Tuesday, 17 January 2017

Union Budget for the real estate market

Union Budget for the real estate market

Everyone is eagerly waiting for the union budget which is soon going to be revealed. Demonetization has had a significant effect on the finances of the country and an impact has been seen on every sector. The union budget will give more clarity about the finances. Sahil Kapoor, Executive Director RE/MAX India talks about the expectations from the union budget for the real estate market.
Ever since RERA has been passed, the real estate industry has been going through a paradigm shift and a lot of answers are expected with the release of the upcoming Budget. With developers coming under the RERA scrutiny, there is a lot expected when it comes to approvals and clearances. In particular, we hope that government initiates the Single Window Clearance for smooth approvals and timely delivery of projects.
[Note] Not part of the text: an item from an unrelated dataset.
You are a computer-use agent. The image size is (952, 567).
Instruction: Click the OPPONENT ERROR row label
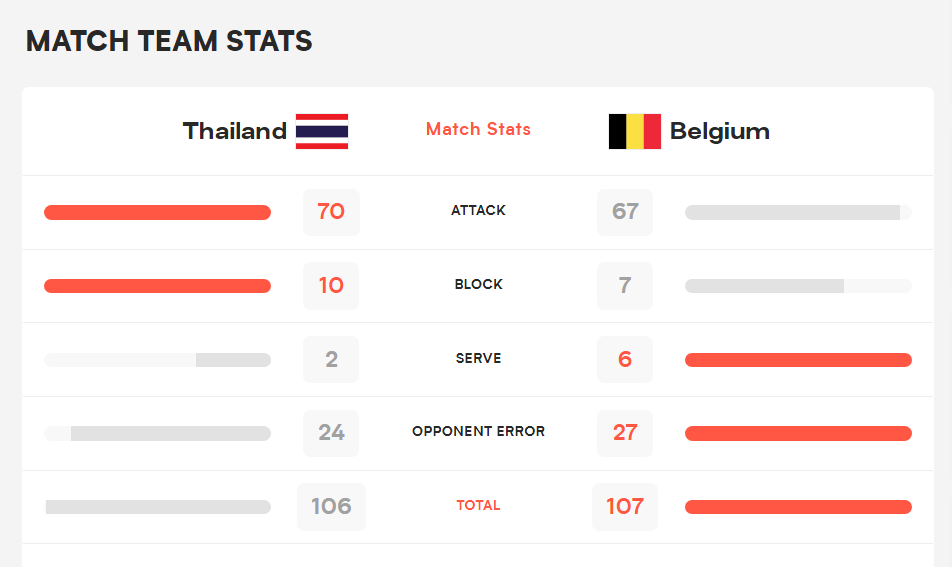coord(478,432)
As a Real Estate fraternity, we hope that this budget beings with it positive sentients and builds the customer trust back in the Real Estate Sector. The budget is expected to build around the lost faith of the buyer’s post Demonetization by incentivizing the home buyer with lower interest rates. Also, the first time home buyers particularly are expected to have a benefit with higher tax exemptions from the next financial year.
The union budget is expected to support the first-time home buyers. Their first house might get them additional income tax incentives for the first few years. The developers could also then come up with the products that suit the requirements of the youth to attract this segment of home buyers.
So far, in case of project delays, there was no concession or protection for the end users. This led to payment of extra taxes and other personal difficulties as well. The new budget is most likely to extend tax rebates in the projects that get delayed due to strict RERA adherence as well. If the government wants to fulfil the dream of “Housing for all by 2022”, then the union budget has to be made Real Estate friendly so that it’s beneficial for all.
The tax deduction limit for the housing loans should also be increased for buyers in the metro cities. Currently the limit is 2 Lakhs, which is insignificant considering the ticket size in the metro cities, where usually the houses go upto 1 Crore. Addition benefit on house insurance will encourage people to get their house insured and protected.
Currently, the HRA (House Rent Allowance) is not provided to all the salaried people. The one with a HRA avail tax benefits, but those who get a lump sum, without any breakup of the salary, they are just liable for a deduction of Rs 5000/month, which isn’t realistic, keeping in mind today’s housing rent. The union budget should be more in support of people with no HRA.
Moreover, in the long term we expect income tax rate rebates, Stamp duty reduction, GST rate to be finalized, tax concessions on house insurance premiums could be introduced to encourage end-users to insure their homes.

With the upcoming budget, we expect to get the industry status as deserved with all the economic reforms taking place. This will help in pushing the housing demand and eventually lead to growth of the industry. The announcements made by the Prime Minister MR. Narendra Modi will help the ultra affordable segment a lot.  The Home Loan rate cuts are having a positive impact on a wider customer segment. We just look for the confidence boosting measures by the government that will put more money in the hands of the home buyers and hence improve the home sales. the government needs to address the issues post demonetarization by encouraging the customers to have trust again and park their funds in real Estate.